The PROTECT Kids study further evaluated the pharmacokinetics, safety, and efficacy of Jivi in previously treated pediatric patients under 12 years of age, with the primary efficacy endpoint being the annualized bleed rate. The study successfully demonstrated that Jivi effectively reduced bleeding episodes in this population, with safety findings consistent with the known profile of the therapy.
Hemophilia A: Disease Burden and Diagnosis
Hemophilia A is a genetic bleeding disorder caused by insufficient levels of clotting factor VIII. According to data collected from federally funded hemophilia treatment centers between 2012 and 2018, an estimated 33,000 males in the United States are living with the disorder. Hemophilia A is 3 to 4 times more common than hemophilia B, which results from low levels of clotting factor IX.

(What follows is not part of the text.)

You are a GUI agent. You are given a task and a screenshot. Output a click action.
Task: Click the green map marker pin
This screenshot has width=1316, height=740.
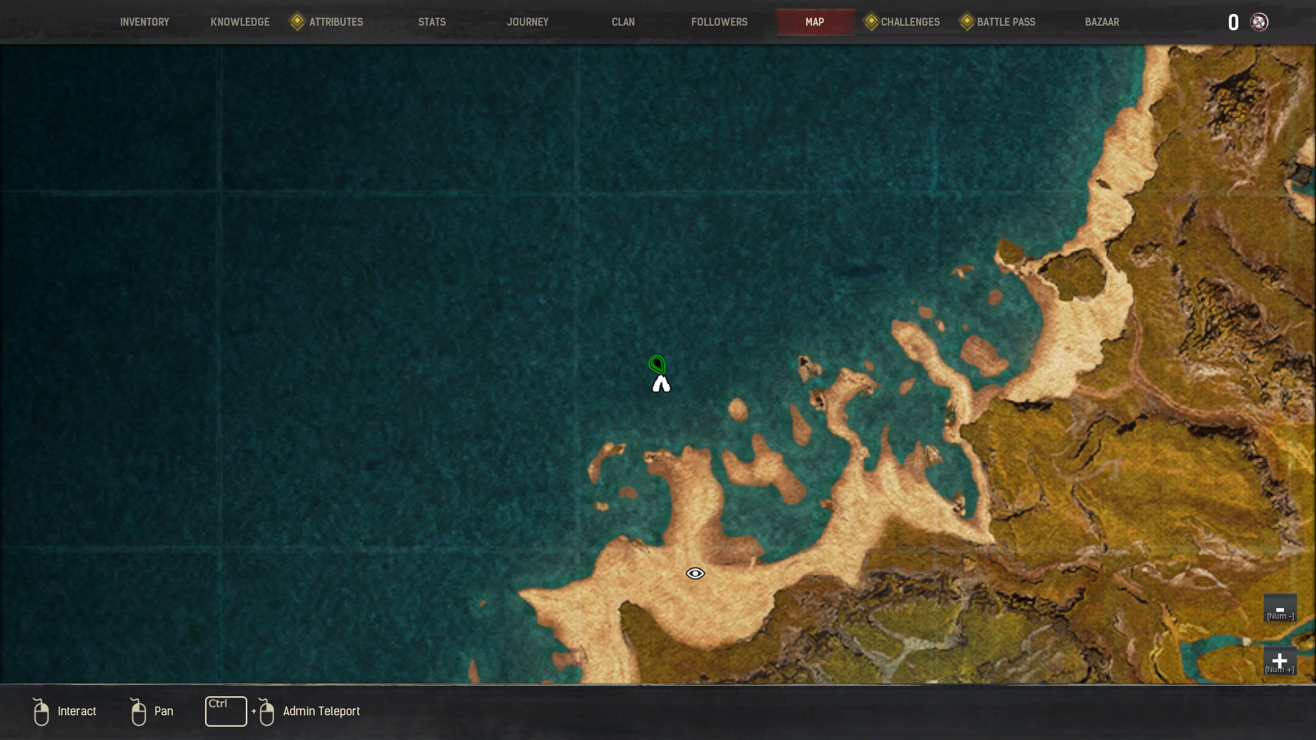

Most individuals with hemophilia in the U.S. are diagnosed at an early age. CDC data indicate that the median age at diagnosis is 1 month for severe hemophilia, 8 months for moderate hemophilia, and 36 months for mild hemophilia. Approximately two-thirds of infants diagnosed with hemophilia have a known family history of the condition.
Dosing and Administration Guidelines
For pediatric patients aged 7 to under 12 years, the initial recommended dosing for Jivi is 60 IU/kg twice weekly, with adjustments based on the patient's clinical response and/or recovery. For adults and adolescents, the recommended initial dosage regimen is 30-40 IU/kg twice weekly, with the ability to extend to every five days (45-60 IU/kg) and further individual adjustments based on bleeding episodes.
Important Safety Considerations
Bayer has emphasized that Jivi is not indicated for use in children under 7 years of age due to a higher risk of hypersensitivity reactions and/or loss of efficacy. The therapy is also not approved for previously untreated patients or for the treatment of von Willebrand disease.
The most common adverse reactions (incidence ≥5%) observed in clinical trials included headache, fever, cough, and abdominal pain. Hypersensitivity reactions, including severe allergic reactions, have occurred with Jivi. The therapy may contain trace amounts of mouse and hamster proteins, and patients may develop hypersensitivity to these non-human mammalian proteins.
Additionally, neutralizing antibody (inhibitor) formation has occurred following administration of Jivi, and an immune response associated with IgM anti-PEG antibodies, manifested as symptoms of acute hypersensitivity and/or loss of drug effect, has been reported.
Expanding Treatment Options
This approval represents an important advancement in the management of hemophilia A for younger patients, providing an extended half-life factor VIII option that may help reduce the frequency of infusions while maintaining effective bleeding control.
As treatment options continue to evolve, the expansion of Jivi's indication to include children aged 7 to 12 years offers healthcare providers and families another therapeutic choice in the ongoing effort to improve outcomes and quality of life for pediatric patients with hemophilia A.